Task material Block Start

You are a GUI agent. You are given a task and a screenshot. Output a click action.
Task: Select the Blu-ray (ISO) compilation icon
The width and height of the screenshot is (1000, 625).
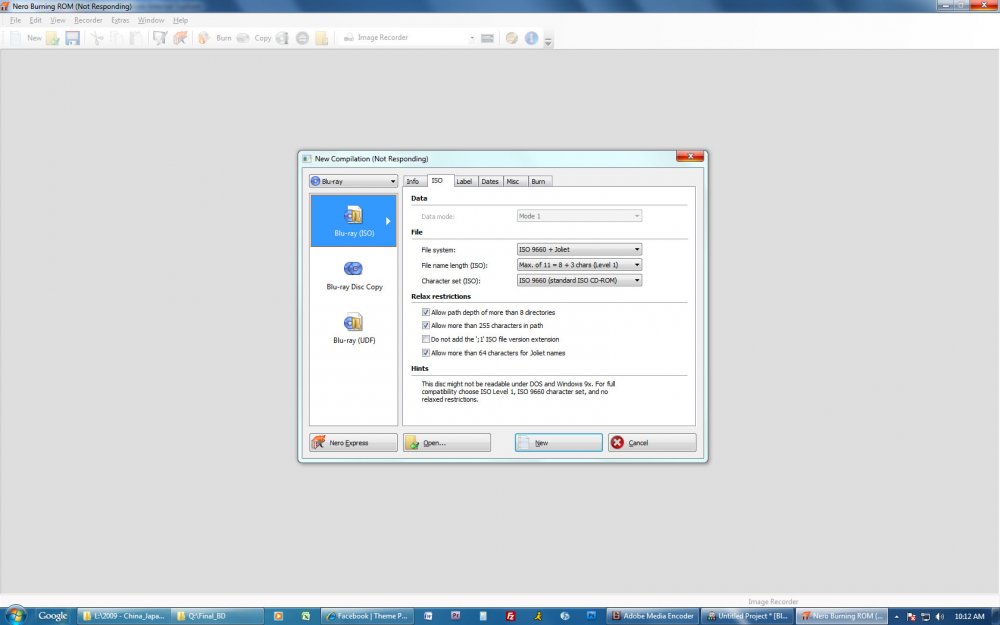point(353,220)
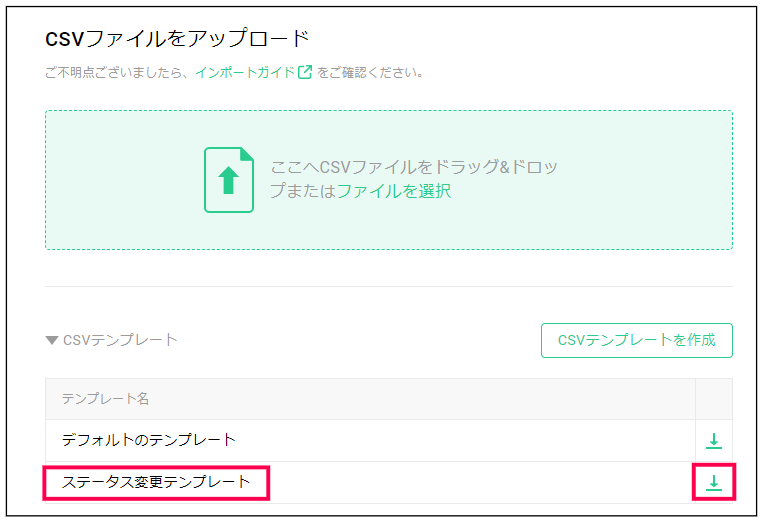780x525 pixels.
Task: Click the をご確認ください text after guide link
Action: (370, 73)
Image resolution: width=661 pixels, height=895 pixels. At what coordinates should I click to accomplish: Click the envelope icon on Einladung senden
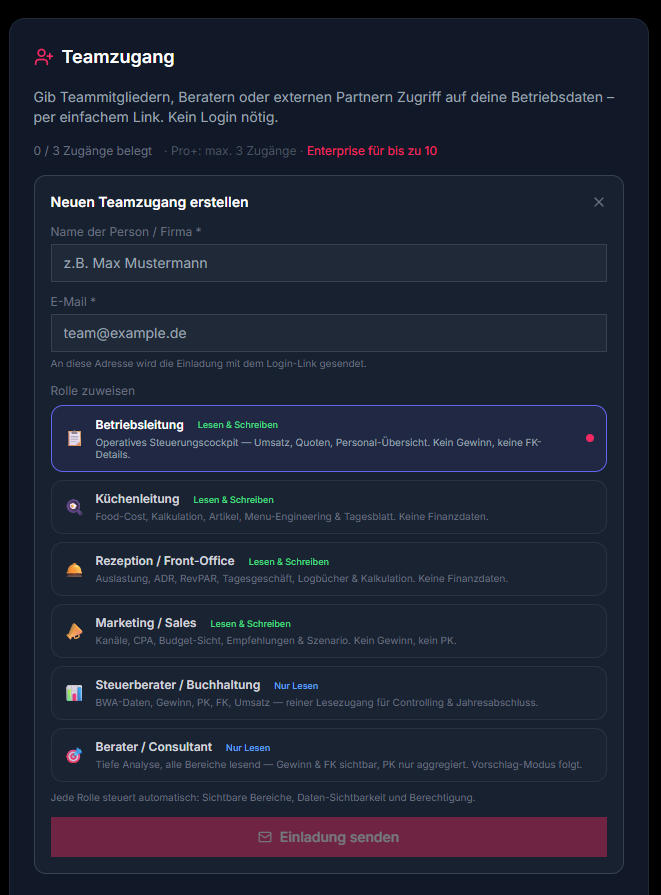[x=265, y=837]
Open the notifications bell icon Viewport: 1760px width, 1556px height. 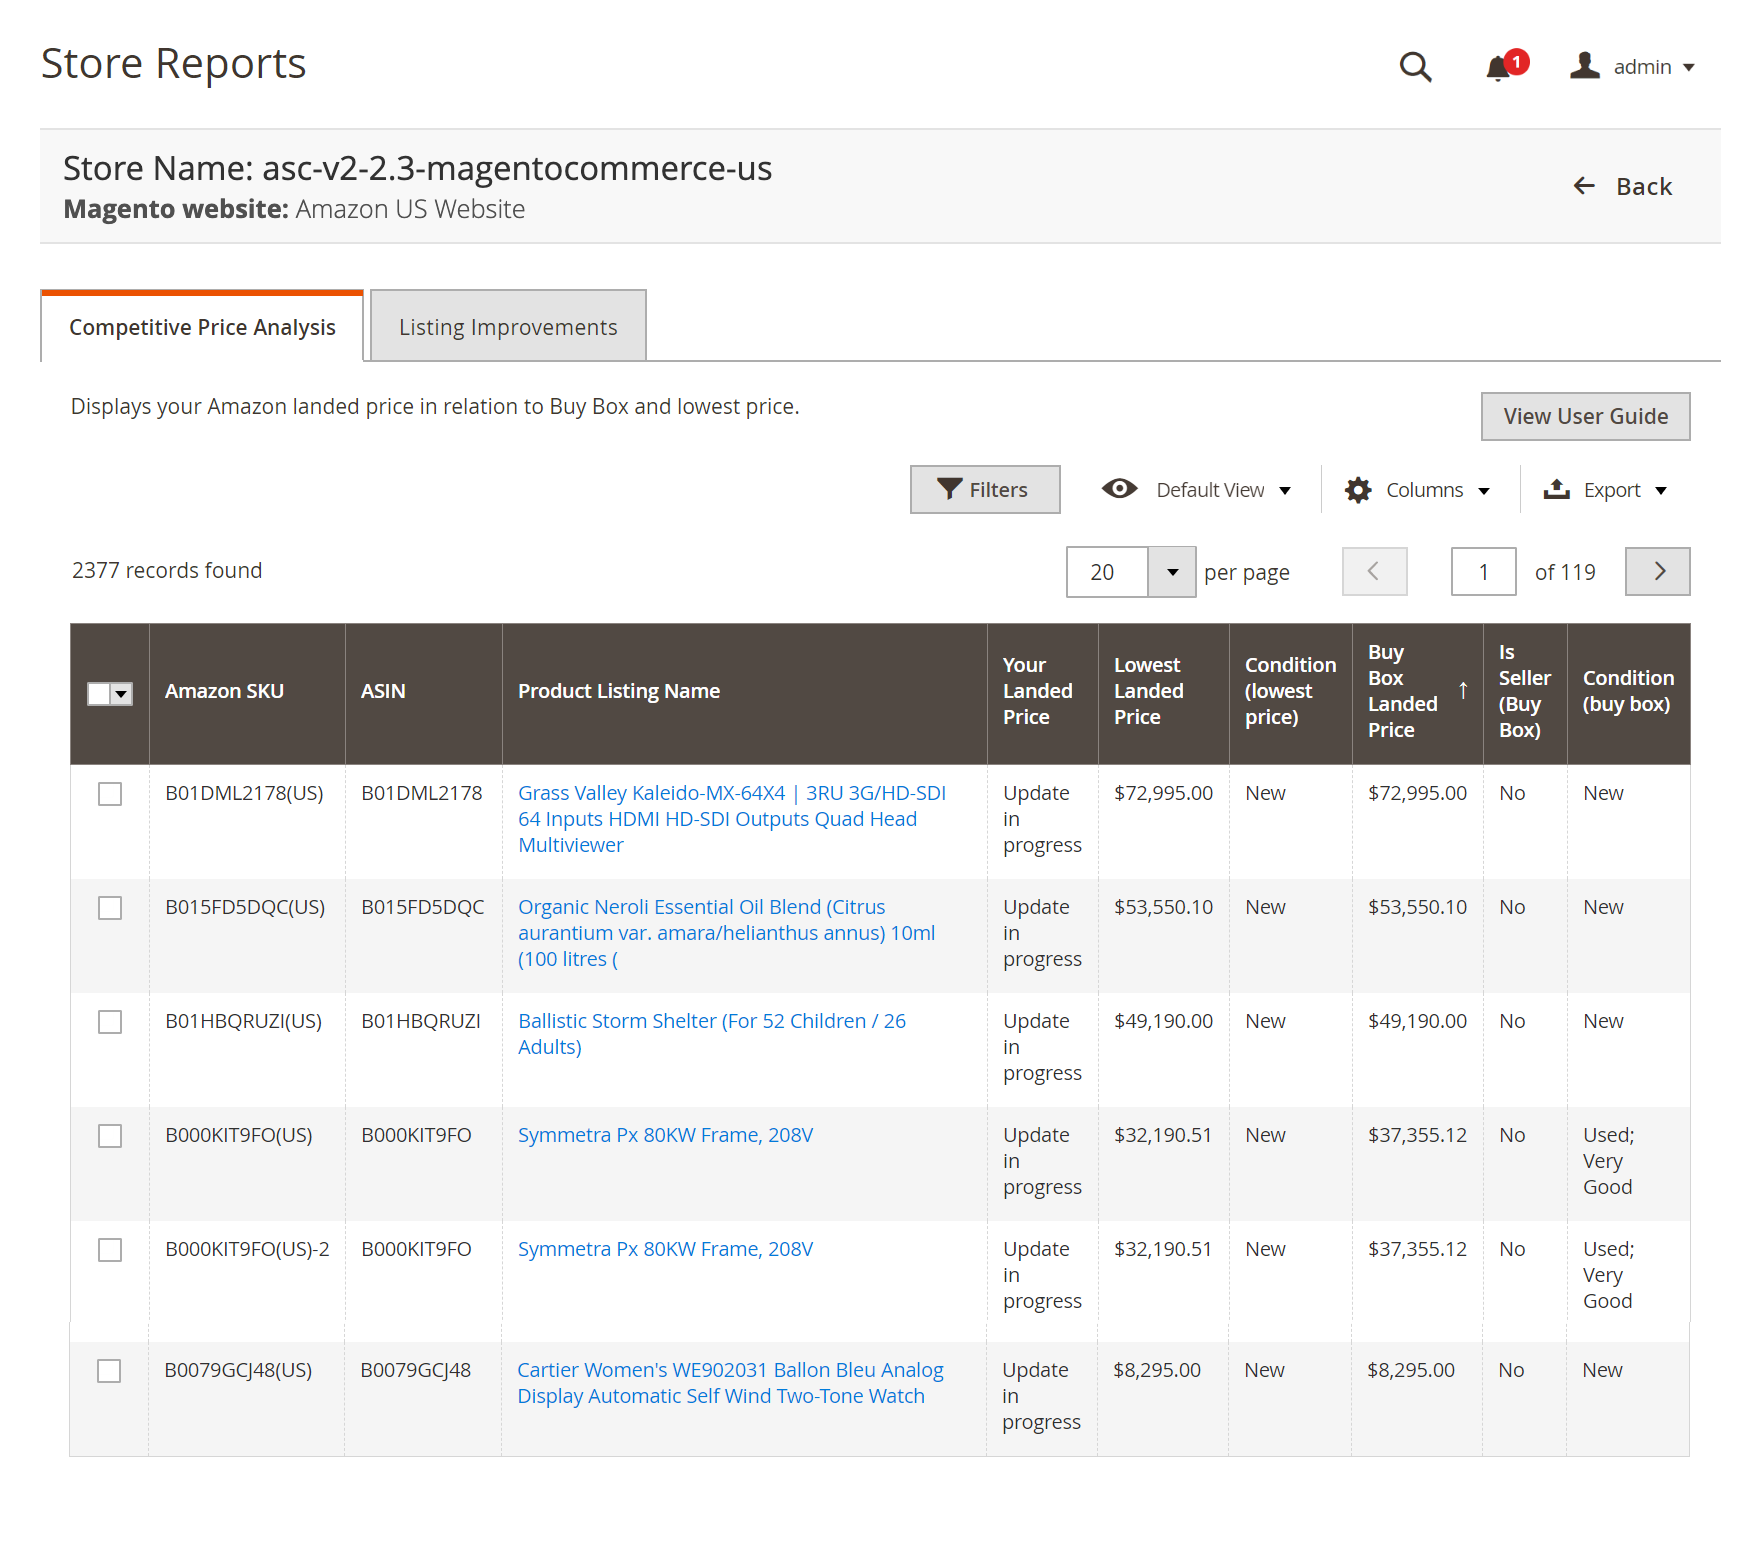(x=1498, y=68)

Task material Block End

▸ **What is required**
Begin at the first line of the entries above and copy every line exactly, ending with the line that contains "Task: Select the".

▸ **The answer**
You are a GUI agent. You are given a task and a screenshot. Output a click action.
Task: Select the Blu-ray (ISO) compilation icon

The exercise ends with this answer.